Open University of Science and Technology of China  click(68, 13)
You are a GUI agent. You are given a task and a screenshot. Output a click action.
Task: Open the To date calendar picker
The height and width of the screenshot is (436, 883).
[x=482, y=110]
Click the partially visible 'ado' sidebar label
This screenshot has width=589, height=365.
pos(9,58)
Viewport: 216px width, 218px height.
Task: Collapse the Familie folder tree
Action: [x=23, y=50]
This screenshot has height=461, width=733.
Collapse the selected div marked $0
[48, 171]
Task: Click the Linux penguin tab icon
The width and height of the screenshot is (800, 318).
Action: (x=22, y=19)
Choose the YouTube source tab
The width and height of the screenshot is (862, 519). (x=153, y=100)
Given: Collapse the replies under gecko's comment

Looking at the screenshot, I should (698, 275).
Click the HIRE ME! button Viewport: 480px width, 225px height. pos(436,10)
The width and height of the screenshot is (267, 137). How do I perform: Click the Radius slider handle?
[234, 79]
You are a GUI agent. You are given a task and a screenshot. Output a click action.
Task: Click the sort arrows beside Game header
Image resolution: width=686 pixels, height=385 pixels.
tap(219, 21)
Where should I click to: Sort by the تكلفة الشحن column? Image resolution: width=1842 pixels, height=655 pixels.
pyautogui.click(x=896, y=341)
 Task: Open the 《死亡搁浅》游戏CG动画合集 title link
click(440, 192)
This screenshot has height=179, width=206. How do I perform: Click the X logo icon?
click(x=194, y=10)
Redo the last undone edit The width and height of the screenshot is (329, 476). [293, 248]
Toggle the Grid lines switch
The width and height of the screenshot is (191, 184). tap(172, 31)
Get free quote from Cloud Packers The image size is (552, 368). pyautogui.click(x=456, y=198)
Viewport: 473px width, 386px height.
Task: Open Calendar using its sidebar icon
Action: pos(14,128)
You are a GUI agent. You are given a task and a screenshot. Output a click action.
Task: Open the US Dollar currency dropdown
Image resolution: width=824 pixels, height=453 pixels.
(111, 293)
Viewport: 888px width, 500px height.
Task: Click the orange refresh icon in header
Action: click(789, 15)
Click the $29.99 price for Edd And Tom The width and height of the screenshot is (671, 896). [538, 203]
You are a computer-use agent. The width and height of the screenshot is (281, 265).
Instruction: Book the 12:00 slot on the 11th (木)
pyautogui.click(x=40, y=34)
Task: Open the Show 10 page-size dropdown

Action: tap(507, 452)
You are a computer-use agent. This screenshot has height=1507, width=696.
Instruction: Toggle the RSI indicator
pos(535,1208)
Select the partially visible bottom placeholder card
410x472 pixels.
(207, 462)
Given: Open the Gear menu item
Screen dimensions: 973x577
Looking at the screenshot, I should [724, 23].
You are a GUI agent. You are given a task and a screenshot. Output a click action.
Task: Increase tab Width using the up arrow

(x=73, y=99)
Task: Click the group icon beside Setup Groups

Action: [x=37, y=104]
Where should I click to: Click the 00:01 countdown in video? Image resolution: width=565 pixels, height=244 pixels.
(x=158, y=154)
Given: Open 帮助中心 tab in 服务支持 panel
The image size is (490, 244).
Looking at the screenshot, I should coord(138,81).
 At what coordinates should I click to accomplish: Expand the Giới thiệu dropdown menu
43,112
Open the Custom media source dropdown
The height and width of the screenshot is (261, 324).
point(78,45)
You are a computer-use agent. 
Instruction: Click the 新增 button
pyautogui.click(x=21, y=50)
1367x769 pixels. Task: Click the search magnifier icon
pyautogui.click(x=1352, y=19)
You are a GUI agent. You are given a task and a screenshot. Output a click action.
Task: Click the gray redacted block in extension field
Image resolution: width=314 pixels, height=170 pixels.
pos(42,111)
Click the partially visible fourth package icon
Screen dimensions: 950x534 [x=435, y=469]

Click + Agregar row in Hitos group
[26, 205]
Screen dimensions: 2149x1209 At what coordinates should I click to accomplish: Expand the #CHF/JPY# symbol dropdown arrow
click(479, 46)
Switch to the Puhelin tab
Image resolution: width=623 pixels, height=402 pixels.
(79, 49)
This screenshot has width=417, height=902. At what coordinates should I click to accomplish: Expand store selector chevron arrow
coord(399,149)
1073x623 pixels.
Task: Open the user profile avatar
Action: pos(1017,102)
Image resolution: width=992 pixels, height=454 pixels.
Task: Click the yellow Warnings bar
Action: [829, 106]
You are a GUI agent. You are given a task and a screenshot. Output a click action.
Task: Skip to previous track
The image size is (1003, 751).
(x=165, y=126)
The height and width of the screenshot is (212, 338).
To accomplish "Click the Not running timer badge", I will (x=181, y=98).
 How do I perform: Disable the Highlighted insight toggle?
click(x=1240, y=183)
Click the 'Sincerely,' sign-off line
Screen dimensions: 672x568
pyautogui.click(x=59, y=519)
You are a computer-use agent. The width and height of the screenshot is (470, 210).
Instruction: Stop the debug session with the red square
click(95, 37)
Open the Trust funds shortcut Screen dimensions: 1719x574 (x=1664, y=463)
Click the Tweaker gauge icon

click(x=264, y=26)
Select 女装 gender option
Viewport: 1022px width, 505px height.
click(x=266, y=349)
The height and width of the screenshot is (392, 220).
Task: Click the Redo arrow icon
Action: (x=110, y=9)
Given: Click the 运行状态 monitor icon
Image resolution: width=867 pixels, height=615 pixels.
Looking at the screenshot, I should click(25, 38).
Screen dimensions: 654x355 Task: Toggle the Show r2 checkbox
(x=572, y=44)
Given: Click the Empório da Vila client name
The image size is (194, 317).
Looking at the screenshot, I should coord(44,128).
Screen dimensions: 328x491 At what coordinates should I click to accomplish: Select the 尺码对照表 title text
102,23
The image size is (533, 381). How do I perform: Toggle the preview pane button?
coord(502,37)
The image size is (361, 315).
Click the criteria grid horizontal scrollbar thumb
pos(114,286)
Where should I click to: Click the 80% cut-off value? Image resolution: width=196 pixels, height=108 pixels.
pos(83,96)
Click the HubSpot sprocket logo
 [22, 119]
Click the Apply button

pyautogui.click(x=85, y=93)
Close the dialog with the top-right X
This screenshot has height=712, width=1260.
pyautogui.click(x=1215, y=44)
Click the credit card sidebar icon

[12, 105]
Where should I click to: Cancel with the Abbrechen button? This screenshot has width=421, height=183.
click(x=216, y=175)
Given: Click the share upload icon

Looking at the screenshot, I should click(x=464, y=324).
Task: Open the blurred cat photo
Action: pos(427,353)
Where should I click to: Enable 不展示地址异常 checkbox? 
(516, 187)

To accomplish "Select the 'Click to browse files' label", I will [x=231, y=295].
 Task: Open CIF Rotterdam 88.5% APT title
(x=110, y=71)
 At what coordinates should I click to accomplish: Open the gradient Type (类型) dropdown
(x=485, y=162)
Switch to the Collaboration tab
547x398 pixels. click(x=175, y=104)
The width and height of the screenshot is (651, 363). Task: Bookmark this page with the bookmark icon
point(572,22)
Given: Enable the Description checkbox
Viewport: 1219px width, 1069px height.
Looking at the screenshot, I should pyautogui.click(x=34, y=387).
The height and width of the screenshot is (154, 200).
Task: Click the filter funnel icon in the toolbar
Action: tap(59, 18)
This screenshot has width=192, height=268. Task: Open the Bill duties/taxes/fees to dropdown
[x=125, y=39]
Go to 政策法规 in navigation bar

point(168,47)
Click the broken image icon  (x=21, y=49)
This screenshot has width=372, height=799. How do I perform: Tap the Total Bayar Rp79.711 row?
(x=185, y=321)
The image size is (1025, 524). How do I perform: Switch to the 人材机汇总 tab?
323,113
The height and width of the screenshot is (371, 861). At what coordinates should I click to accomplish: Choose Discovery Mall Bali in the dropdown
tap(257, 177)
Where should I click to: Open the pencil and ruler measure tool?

▶ **Required work**: The records above must be repeated exactly, every one of them.

▶ **Written solution**:
Open University of Science and Technology of China  click(68, 13)
You are a GUI agent. You are given a task and a screenshot. Output a click action.
Task: Open the To date calendar picker
The height and width of the screenshot is (436, 883).
[x=482, y=110]
Click the partially visible 'ado' sidebar label
This screenshot has width=589, height=365.
pos(9,58)
Viewport: 216px width, 218px height.
Task: Collapse the Familie folder tree
Action: [x=23, y=50]
This screenshot has height=461, width=733.
Collapse the selected div marked $0
[48, 171]
Task: Click the Linux penguin tab icon
The width and height of the screenshot is (800, 318).
Action: (x=22, y=19)
Choose the YouTube source tab
The width and height of the screenshot is (862, 519). (x=153, y=100)
Given: Collapse the replies under gecko's comment

Looking at the screenshot, I should (698, 275).
Click the HIRE ME! button Viewport: 480px width, 225px height. pos(436,10)
The width and height of the screenshot is (267, 137). How do I perform: Click the Radius slider handle?
[234, 79]
You are a GUI agent. You are given a task and a screenshot. Output a click action.
Task: Click the sort arrows beside Game header
Image resolution: width=686 pixels, height=385 pixels.
tap(219, 21)
Where should I click to: Sort by the تكلفة الشحن column? Image resolution: width=1842 pixels, height=655 pixels.
pyautogui.click(x=896, y=341)
 Task: Open the 《死亡搁浅》游戏CG动画合集 title link
click(440, 192)
This screenshot has height=179, width=206. How do I perform: Click the X logo icon?
click(x=194, y=10)
Redo the last undone edit The width and height of the screenshot is (329, 476). [293, 248]
Toggle the Grid lines switch
The width and height of the screenshot is (191, 184). tap(172, 31)
Get free quote from Cloud Packers The image size is (552, 368). pyautogui.click(x=456, y=198)
Viewport: 473px width, 386px height.
Task: Open Calendar using its sidebar icon
Action: pos(14,128)
You are a GUI agent. You are given a task and a screenshot. Output a click action.
Task: Open the US Dollar currency dropdown
Image resolution: width=824 pixels, height=453 pixels.
(111, 293)
Viewport: 888px width, 500px height.
Task: Click the orange refresh icon in header
Action: click(789, 15)
Click the $29.99 price for Edd And Tom The width and height of the screenshot is (671, 896). [538, 203]
You are a computer-use agent. The width and height of the screenshot is (281, 265).
Instruction: Book the 12:00 slot on the 11th (木)
pyautogui.click(x=40, y=34)
Task: Open the Show 10 page-size dropdown

Action: tap(507, 452)
You are a computer-use agent. This screenshot has height=1507, width=696.
Instruction: Toggle the RSI indicator
pos(535,1208)
Select the partially visible bottom placeholder card
410x472 pixels.
(207, 462)
Given: Open the Gear menu item
Screen dimensions: 973x577
Looking at the screenshot, I should [724, 23].
You are a GUI agent. You are given a task and a screenshot. Output a click action.
Task: Increase tab Width using the up arrow

(x=73, y=99)
Task: Click the group icon beside Setup Groups

Action: [x=37, y=104]
Where should I click to: Click the 00:01 countdown in video? Image resolution: width=565 pixels, height=244 pixels.
(x=158, y=154)
Given: Open 帮助中心 tab in 服务支持 panel
The image size is (490, 244).
Looking at the screenshot, I should coord(138,81).
 At what coordinates should I click to accomplish: Expand the Giới thiệu dropdown menu
43,112
Open the Custom media source dropdown
The height and width of the screenshot is (261, 324).
point(78,45)
You are a computer-use agent. 
Instruction: Click the 新增 button
pyautogui.click(x=21, y=50)
1367x769 pixels. Task: Click the search magnifier icon
pyautogui.click(x=1352, y=19)
You are a GUI agent. You are given a task and a screenshot. Output a click action.
Task: Click the gray redacted block in extension field
Image resolution: width=314 pixels, height=170 pixels.
pos(42,111)
Click the partially visible fourth package icon
Screen dimensions: 950x534 [x=435, y=469]

Click + Agregar row in Hitos group
[26, 205]
Screen dimensions: 2149x1209 At what coordinates should I click to accomplish: Expand the #CHF/JPY# symbol dropdown arrow
click(479, 46)
Switch to the Puhelin tab
Image resolution: width=623 pixels, height=402 pixels.
(79, 49)
This screenshot has width=417, height=902. At what coordinates should I click to accomplish: Expand store selector chevron arrow
coord(399,149)
1073x623 pixels.
Task: Open the user profile avatar
Action: pos(1017,102)
Image resolution: width=992 pixels, height=454 pixels.
Task: Click the yellow Warnings bar
Action: [829, 106]
You are a GUI agent. You are given a task and a screenshot. Output a click action.
Task: Skip to previous track
The image size is (1003, 751).
(x=165, y=126)
The height and width of the screenshot is (212, 338).
To accomplish "Click the Not running timer badge", I will (x=181, y=98).
 How do I perform: Disable the Highlighted insight toggle?
click(x=1240, y=183)
Click the 'Sincerely,' sign-off line
Screen dimensions: 672x568
pyautogui.click(x=59, y=519)
You are a computer-use agent. The width and height of the screenshot is (470, 210).
Instruction: Stop the debug session with the red square
click(95, 37)
Open the Trust funds shortcut Screen dimensions: 1719x574 (x=1664, y=463)
Click the Tweaker gauge icon

click(x=264, y=26)
Select 女装 gender option
Viewport: 1022px width, 505px height.
click(x=266, y=349)
The height and width of the screenshot is (392, 220).
Task: Click the Redo arrow icon
Action: (x=110, y=9)
Given: Click the 运行状态 monitor icon
Image resolution: width=867 pixels, height=615 pixels.
Looking at the screenshot, I should click(25, 38).
Screen dimensions: 654x355 Task: Toggle the Show r2 checkbox
(x=572, y=44)
Given: Click the Empório da Vila client name
The image size is (194, 317).
Looking at the screenshot, I should coord(44,128).
Screen dimensions: 328x491 At what coordinates should I click to accomplish: Select the 尺码对照表 title text
102,23
The image size is (533, 381). How do I perform: Toggle the preview pane button?
coord(502,37)
The image size is (361, 315).
Click the criteria grid horizontal scrollbar thumb
pos(114,286)
Where should I click to: Click the 80% cut-off value? Image resolution: width=196 pixels, height=108 pixels.
pos(83,96)
Click the HubSpot sprocket logo
 [22, 119]
Click the Apply button

pyautogui.click(x=85, y=93)
Close the dialog with the top-right X
This screenshot has height=712, width=1260.
pyautogui.click(x=1215, y=44)
Click the credit card sidebar icon

[12, 105]
Where should I click to: Cancel with the Abbrechen button? This screenshot has width=421, height=183.
click(x=216, y=175)
Given: Click the share upload icon

Looking at the screenshot, I should click(x=464, y=324).
Task: Open the blurred cat photo
Action: pos(427,353)
Where should I click to: Enable 不展示地址异常 checkbox? 
(516, 187)

To accomplish "Select the 'Click to browse files' label", I will [x=231, y=295].
 Task: Open CIF Rotterdam 88.5% APT title
(x=110, y=71)
 At what coordinates should I click to accomplish: Open the gradient Type (类型) dropdown
(x=485, y=162)
Switch to the Collaboration tab
547x398 pixels. click(x=175, y=104)
The width and height of the screenshot is (651, 363). Task: Bookmark this page with the bookmark icon
point(572,22)
Given: Enable the Description checkbox
Viewport: 1219px width, 1069px height.
Looking at the screenshot, I should pyautogui.click(x=34, y=387).
The height and width of the screenshot is (154, 200).
Task: Click the filter funnel icon in the toolbar
Action: tap(59, 18)
This screenshot has width=192, height=268. Task: Open the Bill duties/taxes/fees to dropdown
[x=125, y=39]
Go to 政策法规 in navigation bar

point(168,47)
Click the broken image icon  (x=21, y=49)
This screenshot has width=372, height=799. How do I perform: Tap the Total Bayar Rp79.711 row?
(x=185, y=321)
The image size is (1025, 524). How do I perform: Switch to the 人材机汇总 tab?
323,113
The height and width of the screenshot is (371, 861). At what coordinates should I click to accomplish: Choose Discovery Mall Bali in the dropdown
tap(257, 177)
Where should I click to: Open the pencil and ruler measure tool?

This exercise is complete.